L'ora e la sequenza degli eventi
Secondo la Polizia cantonale vallesana, l'incendio è scoppiato intorno all'1 e 30 di notte. La sequenza degli eventi: le autorità vallesane lo descrivono come un incendio improvviso, un cosiddetto flashover. Questo incendio a rapida propagazione ha innescato una o più esplosioni. Il flashover è il passaggio brusco da un incendio localizzato a un incendio esteso. Un incendio può svilupparsi, ad esempio, in un dispositivo all'interno di una stanza. Se il calore si accumula sul soffitto di una stanza, fumo e vapori si diffondono ovunque e la temperatura raggiunge rapidamente diverse centinaia di gradi Celsius. Questo può causare l'accensione simultanea di altri oggetti infiammabili e la rapida propagazione delle fiamme. Quando succede, sopravvivere è praticamente impossibile. La situazione è pericolosa, e potenzialmente fatale, anche per i Vigili del fuoco con equipaggiamento protettivo completo.
La causa
Non è ancora chiara.
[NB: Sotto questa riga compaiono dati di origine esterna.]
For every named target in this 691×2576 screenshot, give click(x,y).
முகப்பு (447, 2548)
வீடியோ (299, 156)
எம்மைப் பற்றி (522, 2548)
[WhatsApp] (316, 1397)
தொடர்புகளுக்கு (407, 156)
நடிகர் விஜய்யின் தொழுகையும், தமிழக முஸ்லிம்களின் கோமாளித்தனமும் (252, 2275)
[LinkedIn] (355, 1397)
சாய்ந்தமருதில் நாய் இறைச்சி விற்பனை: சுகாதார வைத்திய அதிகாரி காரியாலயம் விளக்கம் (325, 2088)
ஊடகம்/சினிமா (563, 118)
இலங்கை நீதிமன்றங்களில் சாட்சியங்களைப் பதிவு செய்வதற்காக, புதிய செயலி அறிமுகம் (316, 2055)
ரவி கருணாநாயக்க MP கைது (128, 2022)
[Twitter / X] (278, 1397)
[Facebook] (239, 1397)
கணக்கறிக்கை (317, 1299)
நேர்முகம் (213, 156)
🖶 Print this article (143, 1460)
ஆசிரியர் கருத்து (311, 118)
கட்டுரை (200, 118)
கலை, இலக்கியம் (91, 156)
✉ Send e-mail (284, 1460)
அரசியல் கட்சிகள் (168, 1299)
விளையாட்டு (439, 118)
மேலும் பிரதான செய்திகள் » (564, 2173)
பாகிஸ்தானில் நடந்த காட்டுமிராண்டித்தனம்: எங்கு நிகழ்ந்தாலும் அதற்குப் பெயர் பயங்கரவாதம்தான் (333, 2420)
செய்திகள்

È stata avviata un'indagine penale, secondo la procuratrice generale Béatrice Pilloud. Le autorità del Vallese stanno facendo tutto il possibile per chiarire le circostanze del disastro, ha affermato. Vogliono fornire risposte alle numerose domande poste dalle famiglie colpite "nel modo più rapido ed esaustivo possibile", ha assicurato Pilloud. La Procura sta valutando diverse ipotesi sulla sequenza degli eventi. La teoria centrale è che l'intera stanza abbia preso fuoco, cosa che ha provocato un'esplosione. Sono stati interrogati diversi testimoni; inoltre, sono stati sequestrati telefoni cellulari, che sono ora in fase di analisi. Misure di sicurezza al bar: interpellata dall'agenzia Dpa, la procuratrice generale Pilloud ha opposto un no comment alla domanda se il bar disponesse di adeguate uscite di emergenza e se fossero funzionanti. Un'indagine stabilirà se le misure di sicurezza sono state rispettate o no.
Identità delle vittime
Le identità delle vittime, e dei feriti, sono ancora sconosciute. Secondo il presidente del Canton Vallese, Mathias Reynard, l'identificazione delle vittime richiederà "un po' di tempo". Il presidente ha detto ai media che questo è un momento "terribile" per le famiglie colpite. Secondo il presidente Federale Guy Parmelin, il Dipartimento Federale degli Affari Esteri sta lavorando per stabilire contatti con le famiglie delle vittime all'estero. La procuratrice generale Béatrice Pilloud ha dichiarato che l'identificazione delle vittime è una priorità. L'identità delle persone decedute deve essere stabilita il più rapidamente possibile, affinché le salme possano essere restituite alle famiglie.